Kevin, totally understand how large orders can be a hassle to account for. Curious though. . . but, couldn’t you take the total amount given to you on a receipt and simply divide that the number of bottles you bought? Although that wouldn’t be the “true” amount paid for each bottle (obviously, 1 DRC isn’t the same as 1 Yellow Tail) . . . but at least it’ll get you the true amount for your entire payment, giving you the most accurate number for your P&L as a whole at any given time.

BP and tax could be huge on a gargantuan order . . . BP usually 19%-22% and tax (here in CA: 8.25%-9.75%).

I use the actual cost to me - which includes tax and shipping.
I don’t find it difficult to allocate the fees - shipping is usually a per case fee which is split evenly between the bottles.

I’ve started putting the normal retail price of the bottle.
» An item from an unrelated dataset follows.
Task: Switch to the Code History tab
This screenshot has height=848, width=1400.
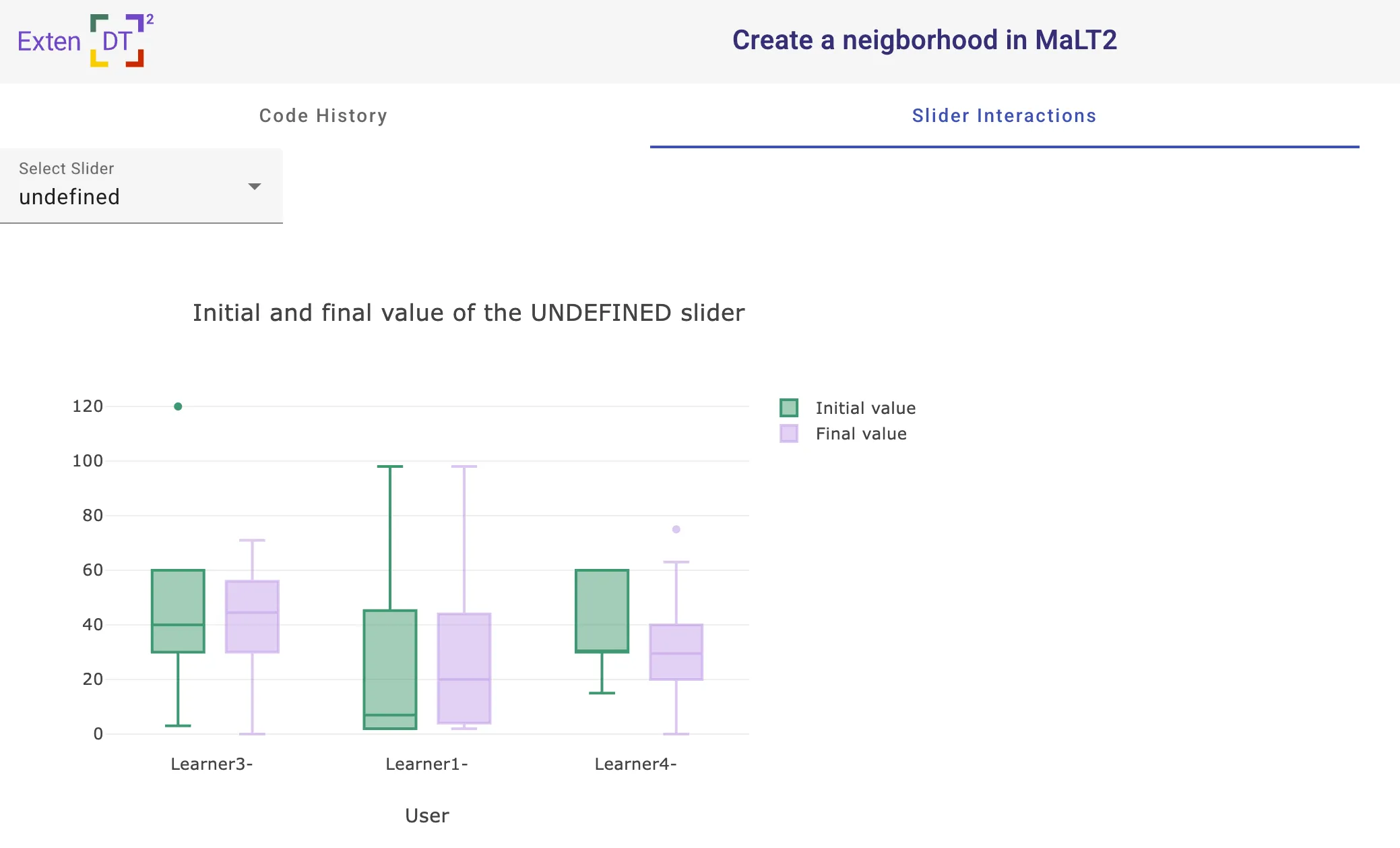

Since we usually get an industry discount (my wife works at a winery), I felt it was undervaluing our cellar. We rarely pay shipping charges or tax (Oregon resident) since we usually pick up our wine, so I just ignore those costs.

All you have to do is take shipping + Tax divided by the number of bottles in the order…

I don’t enter the cost. Not relevant to me

not quite.

shipping yes but tax is a percentage of the purchase price. A 2 pack shipment with one bottle of DRC and another with yellow tail will vary just a bit tax wise.

[snort.gif]

Then again, so will the shipping if the Yellow Tail is a magnum while the DRC is merely a 750! [rofl.gif]

I don’t disagree that you need to include shipping and tax if you want to know what you really spend on your wine, all-in… and what you suggest is a reasonable short-cut… however, depending on the price of bottles in your order, allocating total tax on a simple per-bottle basis results in over or understating tax, and thus your true cost on an individual bottle basis, if that matters. although even taking a shortcut still requires additional calculation on top of the straight bottle price.

Cost to me including tax (allocated by bottle price) and shipping (divided equally across bottles) minus any quantity discount (as a % of bottle price). I can kill you with an Excel spreadsheet and my bare hands.

I figure the costs all in. You will want that number if you ever sell it.

Seems to me most people just put price of the wine. The average price paid that I see on most recent releases seems to be just above that.

Just bottle price

Too easy. I will not touch it.
[snort.gif]

Ditto. In general, I don’t need a “complete cost”. When I do (donating or selling), I look at source. If shipped to me, I add $3-$4 per bottle shipping. If bought locally, I add sales tax. Even then, my cost is usually irrelevant in that current market value generally exceeds cost basis no matter how measured. So…I prefer to handle this on an exception basis, when needed, rather than putz with it on every bottle that comes into the house.

Just the cost of the bottle. I figure that way another CT user can have an idea without my tax and shipping (especially since tax in CA is all over the place!)